Me levantei. O mundo que eu construí, perfeito, solitário, silencioso, estava prestes a ser invadido por uma garota de dezenove anos… uma estranha. Mas havia algo naquele pedido que me prendeu. Talvez fosse a palavra “honra”.

Talvez… fosse o fato de que nunca alguém confiou tanto em mim. Nem minha mãe.

A casa parecia diferente naquela noite. Fria de um jeito incômodo. Esperei na entrada, de braços cruzados, observando o carro preto parar diante da escadaria. Marcos saiu e abriu a porta de trás.

Ela desceu.

E pela primeira vez em anos, senti um desconforto genuíno.

Isadora não era mais uma menina.

Era uma mulher. Magra, de postura firme, olhos baixos e ombros tensos. Trazia uma mochila surrada nas costas e um olhar vazio. Os cabelos estavam presos num coque frouxo. Usava uma camiseta larga e calça jeans escura. Nenhuma maquiagem. Nenhum sorriso.

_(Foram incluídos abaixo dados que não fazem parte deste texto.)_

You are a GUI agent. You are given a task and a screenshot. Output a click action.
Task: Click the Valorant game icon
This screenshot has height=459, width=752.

— Sr. Ferraz… — ela disse, com a voz baixa. — Obrigada por me receber.

— Não me agradeça. Eu não tive muita escolha — respondi, sem pensar. Ela pareceu engolir seco, mas não retrucou.

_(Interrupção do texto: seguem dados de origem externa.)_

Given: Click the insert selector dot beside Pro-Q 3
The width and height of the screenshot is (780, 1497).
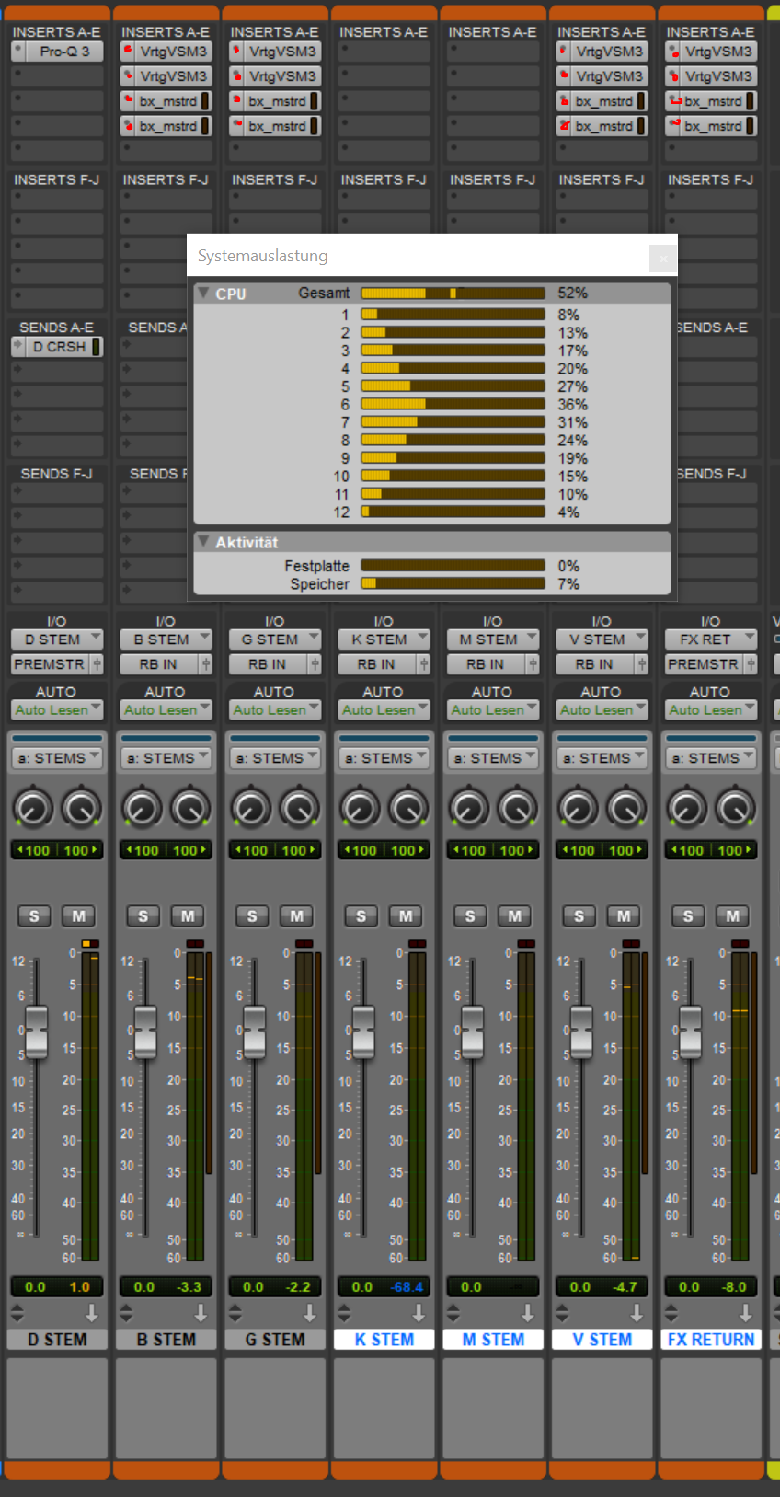Looking at the screenshot, I should pos(18,52).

Direta. Fria. De certo modo… parecida comigo.

— Espero que esteja ciente de que essa situação é temporária. Você está aqui até organizar sua vida.

— Entendo.

— Suas coisas já estão no quarto de hóspedes do segundo andar. Jantamos às oito. Seja pontual.

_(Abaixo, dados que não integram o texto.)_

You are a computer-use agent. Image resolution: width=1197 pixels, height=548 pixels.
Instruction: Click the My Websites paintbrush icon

Ela assentiu. Não demonstrava emoção alguma. Subiu as escadas em silêncio, como um fantasma.

E foi ali, parado diante da porta, que senti pela primeira vez que algo havia mudado em mim. Não era piedade. Nem empatia. Era algo que eu ainda não conseguia nomear.

Mas era incômodo.

E perigoso.

O jantar foi silencioso.

Ela comia pouco. Olhava o prato como se ele fosse um campo minado. Eu observava. Sem saber por quê.

— Pretende voltar para a faculdade?

— Ainda não sei.

— Tem alguma fonte de renda?

— Não. Meu pai… era tudo.

— Você pode trabalhar, se quiser.

Ela ergueu os olhos pela primeira vez. Eram castanhos escuros. Intensos. Duros como os meus.

— O senhor vai me empregar?

Sorri de lado.

— Eu não misturo negócios com… obrigações pessoais.

Ela não respondeu. Terminou o prato e pediu licença.

Ficou em silêncio o resto da noite.

E eu… passei mais tempo do que gostaria pensando nela.

Pensando naquela postura. Na maneira como segurava a dor. Como não pedia nada. Como não se vitimizava.

Ela não era como as outras garotas. E isso me deixou desconfortável.

Na madrugada, desci para pegar um copo de vinho. O sono não vinha.

Passei pela sala e ouvi um som abafado.

Choro.

Me aproximei da escada e subi em silêncio. A porta do quarto dela estava entreaberta.

Ela estava encolhida na cama. Rosto escondido no travesseiro. Soluçava de forma contida, como quem tem vergonha da própria dor.

Fiquei ali. Observando.

E algo em mim… trincou.

Não era meu papel cuidar de ninguém. Não era meu papel me importar. Eu não queria aquilo. Não queria sentir nada.

Mas me importei.

Fechei a porta devagar, desci, e fui para o meu escritório.

Abri a garrafa mais cara da adega.

E bebi.

Como se o álcool pudesse apagar o que eu estava começando a sentir.

Mas era tarde demais.

Porque naquela noite, mesmo contra minha vontade… eu sonhei com ela.